Stored entries
■ ■ ■
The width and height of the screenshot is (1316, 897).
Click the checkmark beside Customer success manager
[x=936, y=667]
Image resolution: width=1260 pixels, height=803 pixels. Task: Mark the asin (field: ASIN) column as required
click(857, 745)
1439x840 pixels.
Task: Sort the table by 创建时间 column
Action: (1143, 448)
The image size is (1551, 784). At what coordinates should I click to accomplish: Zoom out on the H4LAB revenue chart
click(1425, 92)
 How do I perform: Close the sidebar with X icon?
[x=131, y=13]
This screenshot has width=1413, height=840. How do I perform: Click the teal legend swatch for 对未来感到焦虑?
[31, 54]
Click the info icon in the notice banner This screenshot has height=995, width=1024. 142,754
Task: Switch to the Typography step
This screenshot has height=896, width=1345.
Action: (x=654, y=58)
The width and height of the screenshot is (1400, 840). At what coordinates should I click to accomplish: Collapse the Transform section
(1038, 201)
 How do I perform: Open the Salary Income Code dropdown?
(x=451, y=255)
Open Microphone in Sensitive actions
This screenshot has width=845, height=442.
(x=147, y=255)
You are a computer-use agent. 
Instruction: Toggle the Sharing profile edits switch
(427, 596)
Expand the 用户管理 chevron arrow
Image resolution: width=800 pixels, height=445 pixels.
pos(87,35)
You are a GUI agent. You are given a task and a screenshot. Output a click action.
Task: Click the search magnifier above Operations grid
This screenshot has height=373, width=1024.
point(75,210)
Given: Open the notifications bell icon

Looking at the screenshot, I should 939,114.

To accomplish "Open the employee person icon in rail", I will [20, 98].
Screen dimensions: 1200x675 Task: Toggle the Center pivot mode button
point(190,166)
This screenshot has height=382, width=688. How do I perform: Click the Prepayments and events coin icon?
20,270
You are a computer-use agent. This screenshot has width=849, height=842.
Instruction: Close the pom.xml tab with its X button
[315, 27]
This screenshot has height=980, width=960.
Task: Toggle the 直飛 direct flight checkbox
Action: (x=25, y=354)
■ ■ ■
▶ _Work item_
Return all data verbatim.

▶ _Answer to this problem_
The width and height of the screenshot is (1316, 897).
Click the checkmark beside Customer success manager
[x=936, y=667]
Image resolution: width=1260 pixels, height=803 pixels. Task: Mark the asin (field: ASIN) column as required
click(857, 745)
1439x840 pixels.
Task: Sort the table by 创建时间 column
Action: (1143, 448)
The image size is (1551, 784). At what coordinates should I click to accomplish: Zoom out on the H4LAB revenue chart
click(1425, 92)
 How do I perform: Close the sidebar with X icon?
[x=131, y=13]
This screenshot has width=1413, height=840. How do I perform: Click the teal legend swatch for 对未来感到焦虑?
[31, 54]
Click the info icon in the notice banner This screenshot has height=995, width=1024. 142,754
Task: Switch to the Typography step
This screenshot has height=896, width=1345.
Action: (x=654, y=58)
The width and height of the screenshot is (1400, 840). At what coordinates should I click to accomplish: Collapse the Transform section
(1038, 201)
 How do I perform: Open the Salary Income Code dropdown?
(x=451, y=255)
Open Microphone in Sensitive actions
This screenshot has width=845, height=442.
(x=147, y=255)
You are a computer-use agent. 
Instruction: Toggle the Sharing profile edits switch
(427, 596)
Expand the 用户管理 chevron arrow
Image resolution: width=800 pixels, height=445 pixels.
pos(87,35)
You are a GUI agent. You are given a task and a screenshot. Output a click action.
Task: Click the search magnifier above Operations grid
This screenshot has height=373, width=1024.
point(75,210)
Given: Open the notifications bell icon

Looking at the screenshot, I should 939,114.

To accomplish "Open the employee person icon in rail", I will [20, 98].
Screen dimensions: 1200x675 Task: Toggle the Center pivot mode button
point(190,166)
This screenshot has height=382, width=688. How do I perform: Click the Prepayments and events coin icon?
20,270
You are a computer-use agent. This screenshot has width=849, height=842.
Instruction: Close the pom.xml tab with its X button
[315, 27]
This screenshot has height=980, width=960.
Task: Toggle the 直飛 direct flight checkbox
Action: (x=25, y=354)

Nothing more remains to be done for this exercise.